:: About this task ::
All the entries below should be reproduced exactly.

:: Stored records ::
──────────────────────────────
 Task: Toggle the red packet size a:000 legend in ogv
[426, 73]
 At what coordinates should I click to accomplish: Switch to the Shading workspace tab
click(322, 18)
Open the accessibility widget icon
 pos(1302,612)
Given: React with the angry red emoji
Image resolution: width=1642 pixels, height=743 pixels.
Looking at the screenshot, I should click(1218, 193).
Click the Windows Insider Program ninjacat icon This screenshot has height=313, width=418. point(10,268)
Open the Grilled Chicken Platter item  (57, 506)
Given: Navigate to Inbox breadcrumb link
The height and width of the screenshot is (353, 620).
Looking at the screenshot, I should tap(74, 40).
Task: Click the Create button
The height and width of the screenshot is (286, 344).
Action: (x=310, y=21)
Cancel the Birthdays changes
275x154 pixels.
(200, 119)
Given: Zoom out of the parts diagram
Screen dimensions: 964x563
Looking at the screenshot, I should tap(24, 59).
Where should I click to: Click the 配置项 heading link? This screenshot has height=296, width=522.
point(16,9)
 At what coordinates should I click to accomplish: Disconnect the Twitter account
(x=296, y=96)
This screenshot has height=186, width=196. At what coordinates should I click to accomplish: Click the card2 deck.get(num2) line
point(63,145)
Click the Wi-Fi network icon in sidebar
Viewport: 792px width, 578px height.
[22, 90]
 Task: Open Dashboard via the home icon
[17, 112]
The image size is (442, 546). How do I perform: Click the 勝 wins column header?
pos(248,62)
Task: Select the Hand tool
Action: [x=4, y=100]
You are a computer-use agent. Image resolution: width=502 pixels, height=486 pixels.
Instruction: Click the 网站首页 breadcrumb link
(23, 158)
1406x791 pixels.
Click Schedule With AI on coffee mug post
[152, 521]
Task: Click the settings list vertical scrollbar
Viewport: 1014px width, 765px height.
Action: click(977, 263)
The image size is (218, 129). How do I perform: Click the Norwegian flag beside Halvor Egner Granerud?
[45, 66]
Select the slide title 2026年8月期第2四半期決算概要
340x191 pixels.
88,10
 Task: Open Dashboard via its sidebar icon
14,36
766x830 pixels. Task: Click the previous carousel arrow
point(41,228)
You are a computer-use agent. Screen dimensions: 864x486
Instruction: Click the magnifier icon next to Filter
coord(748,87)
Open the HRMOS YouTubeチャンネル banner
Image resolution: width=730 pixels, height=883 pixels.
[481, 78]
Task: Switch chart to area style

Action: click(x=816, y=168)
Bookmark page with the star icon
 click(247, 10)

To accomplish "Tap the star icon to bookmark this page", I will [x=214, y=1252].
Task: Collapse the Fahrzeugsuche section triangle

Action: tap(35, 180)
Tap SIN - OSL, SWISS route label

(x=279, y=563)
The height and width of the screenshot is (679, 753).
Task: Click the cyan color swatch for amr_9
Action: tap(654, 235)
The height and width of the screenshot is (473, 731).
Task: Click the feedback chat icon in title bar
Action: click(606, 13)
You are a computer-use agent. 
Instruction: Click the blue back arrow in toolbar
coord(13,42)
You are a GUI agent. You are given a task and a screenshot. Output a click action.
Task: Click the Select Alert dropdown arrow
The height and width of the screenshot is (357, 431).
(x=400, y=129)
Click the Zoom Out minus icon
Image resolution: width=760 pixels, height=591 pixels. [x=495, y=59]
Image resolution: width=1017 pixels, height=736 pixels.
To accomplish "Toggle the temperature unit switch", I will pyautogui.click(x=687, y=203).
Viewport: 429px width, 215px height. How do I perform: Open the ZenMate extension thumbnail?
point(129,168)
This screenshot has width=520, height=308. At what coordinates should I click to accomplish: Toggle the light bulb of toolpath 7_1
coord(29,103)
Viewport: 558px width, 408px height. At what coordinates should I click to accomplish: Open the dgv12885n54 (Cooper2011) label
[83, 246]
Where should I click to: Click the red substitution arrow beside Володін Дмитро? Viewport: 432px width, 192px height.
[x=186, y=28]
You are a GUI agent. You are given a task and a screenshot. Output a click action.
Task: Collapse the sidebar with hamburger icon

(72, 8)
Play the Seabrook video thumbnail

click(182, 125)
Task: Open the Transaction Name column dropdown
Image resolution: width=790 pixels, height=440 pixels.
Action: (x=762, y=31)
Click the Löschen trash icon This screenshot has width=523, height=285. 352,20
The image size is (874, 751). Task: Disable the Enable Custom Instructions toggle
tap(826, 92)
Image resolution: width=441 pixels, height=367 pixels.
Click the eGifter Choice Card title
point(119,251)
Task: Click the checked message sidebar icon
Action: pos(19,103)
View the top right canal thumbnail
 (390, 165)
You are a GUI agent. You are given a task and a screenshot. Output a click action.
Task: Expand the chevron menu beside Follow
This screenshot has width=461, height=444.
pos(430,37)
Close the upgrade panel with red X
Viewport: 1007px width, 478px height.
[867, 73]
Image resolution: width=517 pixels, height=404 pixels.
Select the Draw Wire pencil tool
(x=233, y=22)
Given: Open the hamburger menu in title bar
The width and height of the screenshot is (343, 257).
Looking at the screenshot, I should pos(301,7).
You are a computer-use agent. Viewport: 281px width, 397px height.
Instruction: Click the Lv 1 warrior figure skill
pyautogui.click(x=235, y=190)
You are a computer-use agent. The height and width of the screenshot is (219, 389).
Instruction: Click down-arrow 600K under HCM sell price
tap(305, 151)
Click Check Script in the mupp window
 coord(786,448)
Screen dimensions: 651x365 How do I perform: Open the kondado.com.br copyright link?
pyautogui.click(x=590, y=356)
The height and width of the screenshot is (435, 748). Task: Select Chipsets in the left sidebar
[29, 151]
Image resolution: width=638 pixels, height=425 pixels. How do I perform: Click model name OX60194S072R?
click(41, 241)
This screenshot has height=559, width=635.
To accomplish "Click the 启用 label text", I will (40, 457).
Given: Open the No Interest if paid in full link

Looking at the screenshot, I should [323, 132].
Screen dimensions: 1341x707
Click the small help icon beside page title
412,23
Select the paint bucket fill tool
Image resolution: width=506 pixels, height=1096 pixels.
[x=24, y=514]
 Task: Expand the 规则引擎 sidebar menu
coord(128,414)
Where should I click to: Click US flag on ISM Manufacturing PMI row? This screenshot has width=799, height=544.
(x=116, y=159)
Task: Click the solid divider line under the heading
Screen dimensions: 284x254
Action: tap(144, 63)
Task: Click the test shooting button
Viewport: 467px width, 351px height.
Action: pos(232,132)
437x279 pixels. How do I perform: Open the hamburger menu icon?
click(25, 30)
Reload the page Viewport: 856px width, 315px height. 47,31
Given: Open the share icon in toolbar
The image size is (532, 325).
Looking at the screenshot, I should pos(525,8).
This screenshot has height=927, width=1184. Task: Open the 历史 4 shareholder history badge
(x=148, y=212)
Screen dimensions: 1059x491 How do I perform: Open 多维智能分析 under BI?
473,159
──────────────────────────────
:: Exercise solution ::
 Task: Toggle the red packet size a:000 legend in ogv
[426, 73]
 At what coordinates should I click to accomplish: Switch to the Shading workspace tab
click(322, 18)
Open the accessibility widget icon
 pos(1302,612)
Given: React with the angry red emoji
Image resolution: width=1642 pixels, height=743 pixels.
Looking at the screenshot, I should click(1218, 193).
Click the Windows Insider Program ninjacat icon This screenshot has height=313, width=418. point(10,268)
Open the Grilled Chicken Platter item  (57, 506)
Given: Navigate to Inbox breadcrumb link
The height and width of the screenshot is (353, 620).
Looking at the screenshot, I should tap(74, 40).
Task: Click the Create button
The height and width of the screenshot is (286, 344).
Action: (x=310, y=21)
Cancel the Birthdays changes
275x154 pixels.
(200, 119)
Given: Zoom out of the parts diagram
Screen dimensions: 964x563
Looking at the screenshot, I should tap(24, 59).
Where should I click to: Click the 配置项 heading link? This screenshot has height=296, width=522.
point(16,9)
 At what coordinates should I click to accomplish: Disconnect the Twitter account
(x=296, y=96)
This screenshot has height=186, width=196. At what coordinates should I click to accomplish: Click the card2 deck.get(num2) line
point(63,145)
Click the Wi-Fi network icon in sidebar
Viewport: 792px width, 578px height.
[22, 90]
 Task: Open Dashboard via the home icon
[17, 112]
The image size is (442, 546). How do I perform: Click the 勝 wins column header?
pos(248,62)
Task: Select the Hand tool
Action: [x=4, y=100]
You are a computer-use agent. Image resolution: width=502 pixels, height=486 pixels.
Instruction: Click the 网站首页 breadcrumb link
(23, 158)
1406x791 pixels.
Click Schedule With AI on coffee mug post
[152, 521]
Task: Click the settings list vertical scrollbar
Viewport: 1014px width, 765px height.
Action: click(977, 263)
The image size is (218, 129). How do I perform: Click the Norwegian flag beside Halvor Egner Granerud?
[45, 66]
Select the slide title 2026年8月期第2四半期決算概要
340x191 pixels.
88,10
 Task: Open Dashboard via its sidebar icon
14,36
766x830 pixels. Task: Click the previous carousel arrow
point(41,228)
You are a computer-use agent. Screen dimensions: 864x486
Instruction: Click the magnifier icon next to Filter
coord(748,87)
Open the HRMOS YouTubeチャンネル banner
Image resolution: width=730 pixels, height=883 pixels.
[481, 78]
Task: Switch chart to area style

Action: click(x=816, y=168)
Bookmark page with the star icon
 click(247, 10)

To accomplish "Tap the star icon to bookmark this page", I will [x=214, y=1252].
Task: Collapse the Fahrzeugsuche section triangle

Action: tap(35, 180)
Tap SIN - OSL, SWISS route label

(x=279, y=563)
The height and width of the screenshot is (679, 753).
Task: Click the cyan color swatch for amr_9
Action: tap(654, 235)
The height and width of the screenshot is (473, 731).
Task: Click the feedback chat icon in title bar
Action: click(606, 13)
You are a computer-use agent. 
Instruction: Click the blue back arrow in toolbar
coord(13,42)
You are a GUI agent. You are given a task and a screenshot. Output a click action.
Task: Click the Select Alert dropdown arrow
The height and width of the screenshot is (357, 431).
(x=400, y=129)
Click the Zoom Out minus icon
Image resolution: width=760 pixels, height=591 pixels. [x=495, y=59]
Image resolution: width=1017 pixels, height=736 pixels.
To accomplish "Toggle the temperature unit switch", I will pyautogui.click(x=687, y=203).
Viewport: 429px width, 215px height. How do I perform: Open the ZenMate extension thumbnail?
point(129,168)
This screenshot has width=520, height=308. At what coordinates should I click to accomplish: Toggle the light bulb of toolpath 7_1
coord(29,103)
Viewport: 558px width, 408px height. At what coordinates should I click to accomplish: Open the dgv12885n54 (Cooper2011) label
[83, 246]
Where should I click to: Click the red substitution arrow beside Володін Дмитро? Viewport: 432px width, 192px height.
[x=186, y=28]
You are a GUI agent. You are given a task and a screenshot. Output a click action.
Task: Collapse the sidebar with hamburger icon

(72, 8)
Play the Seabrook video thumbnail

click(182, 125)
Task: Open the Transaction Name column dropdown
Image resolution: width=790 pixels, height=440 pixels.
Action: (x=762, y=31)
Click the Löschen trash icon This screenshot has width=523, height=285. 352,20
The image size is (874, 751). Task: Disable the Enable Custom Instructions toggle
tap(826, 92)
Image resolution: width=441 pixels, height=367 pixels.
Click the eGifter Choice Card title
point(119,251)
Task: Click the checked message sidebar icon
Action: pos(19,103)
View the top right canal thumbnail
 (390, 165)
You are a GUI agent. You are given a task and a screenshot. Output a click action.
Task: Expand the chevron menu beside Follow
This screenshot has width=461, height=444.
pos(430,37)
Close the upgrade panel with red X
Viewport: 1007px width, 478px height.
[867, 73]
Image resolution: width=517 pixels, height=404 pixels.
Select the Draw Wire pencil tool
(x=233, y=22)
Given: Open the hamburger menu in title bar
The width and height of the screenshot is (343, 257).
Looking at the screenshot, I should pos(301,7).
You are a computer-use agent. Viewport: 281px width, 397px height.
Instruction: Click the Lv 1 warrior figure skill
pyautogui.click(x=235, y=190)
You are a computer-use agent. The height and width of the screenshot is (219, 389).
Instruction: Click down-arrow 600K under HCM sell price
tap(305, 151)
Click Check Script in the mupp window
 coord(786,448)
Screen dimensions: 651x365 How do I perform: Open the kondado.com.br copyright link?
pyautogui.click(x=590, y=356)
The height and width of the screenshot is (435, 748). Task: Select Chipsets in the left sidebar
[29, 151]
Image resolution: width=638 pixels, height=425 pixels. How do I perform: Click model name OX60194S072R?
click(41, 241)
This screenshot has height=559, width=635.
To accomplish "Click the 启用 label text", I will (40, 457).
Given: Open the No Interest if paid in full link

Looking at the screenshot, I should [323, 132].
Screen dimensions: 1341x707
Click the small help icon beside page title
412,23
Select the paint bucket fill tool
Image resolution: width=506 pixels, height=1096 pixels.
[x=24, y=514]
 Task: Expand the 规则引擎 sidebar menu
coord(128,414)
Where should I click to: Click US flag on ISM Manufacturing PMI row? This screenshot has width=799, height=544.
(x=116, y=159)
Task: Click the solid divider line under the heading
Screen dimensions: 284x254
Action: tap(144, 63)
Task: Click the test shooting button
Viewport: 467px width, 351px height.
Action: pos(232,132)
437x279 pixels. How do I perform: Open the hamburger menu icon?
click(25, 30)
Reload the page Viewport: 856px width, 315px height. 47,31
Given: Open the share icon in toolbar
The image size is (532, 325).
Looking at the screenshot, I should pos(525,8).
This screenshot has height=927, width=1184. Task: Open the 历史 4 shareholder history badge
(x=148, y=212)
Screen dimensions: 1059x491 How do I perform: Open 多维智能分析 under BI?
473,159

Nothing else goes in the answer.